Jareth clenched a handful of mud, frustration seething through his veins. He couldn't do this alone. And no one in Marsh Town would help. Meanwhile…

As the townsfolk bicker, their voices rising in frustration and desperation, a tremor shakes the distant hills. A gust of hot wind sweeps through the streets, carrying the faint scent of scorched stone and ash. Varkhaz'gor opens his eyes.

Twin pools of molten gold flicker in the darkness, filled with hunger, filled with rage. The Elder Dragon shifts, massive talons carving deep gouges into the rock beneath him. His wings unfurl, a vast span of ancient, leathery membranes stretching against the night sky.

Then—a roar. Not just sound, but a force. It splinters dead trees, sends stones rolling down the hills, shakes the very bones of the land.

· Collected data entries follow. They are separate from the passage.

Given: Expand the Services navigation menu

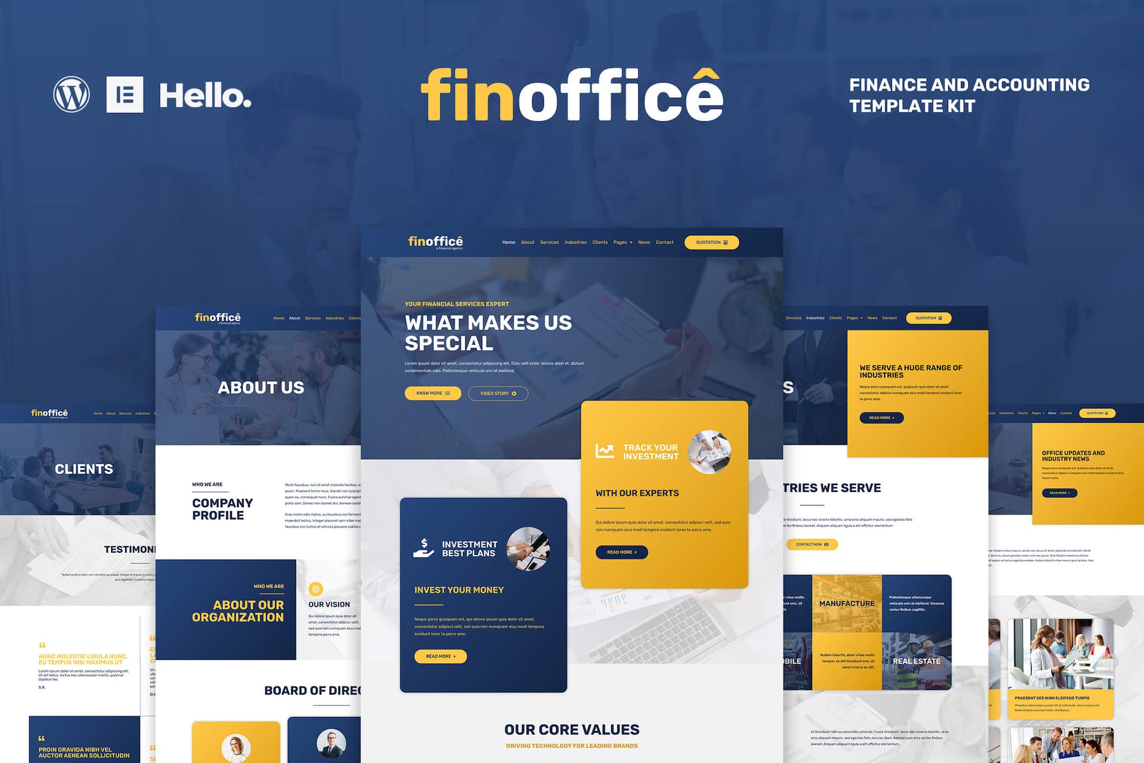Looking at the screenshot, I should click(548, 243).
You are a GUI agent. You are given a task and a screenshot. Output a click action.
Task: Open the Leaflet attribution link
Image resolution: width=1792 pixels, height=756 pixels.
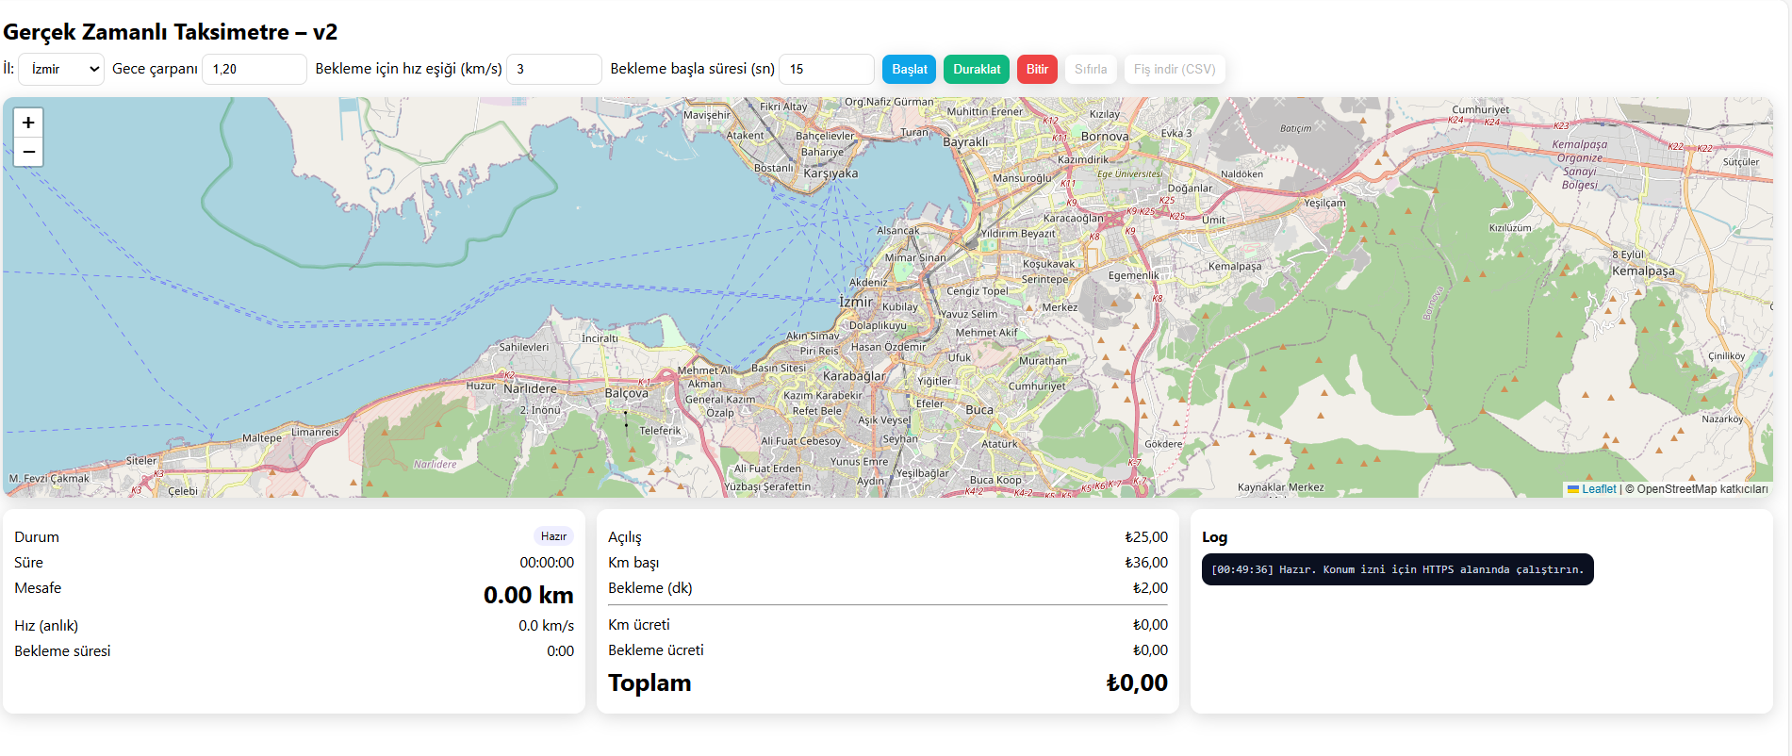[x=1599, y=489]
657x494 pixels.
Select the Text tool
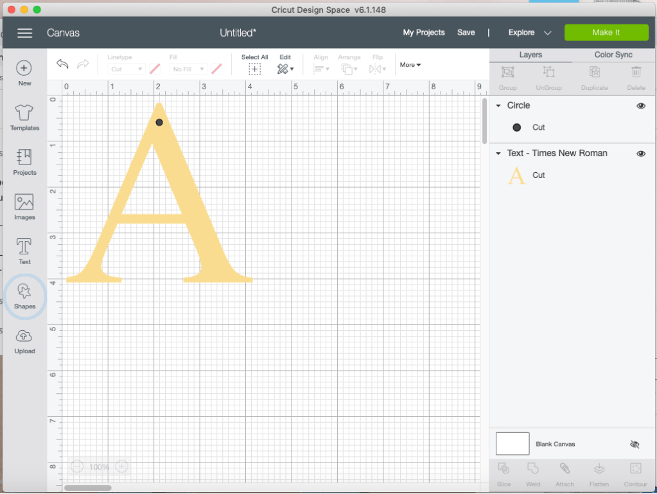[x=24, y=247]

Marsh Town hears it, feels it.A sound of doom.

The arguments in the town square die instantly. Faces pale. Hands tremble. They know. He is coming. Varkhaz'gor crouches, muscles coiling, then launches into the sky.

Like a comet of fire and fury, he ascends, his great wings pummeling the air, kicking up storms of dust and embers. The sky burns red once more. His eyes are locked onto a distant glow. The feeble lights of Marsh Town.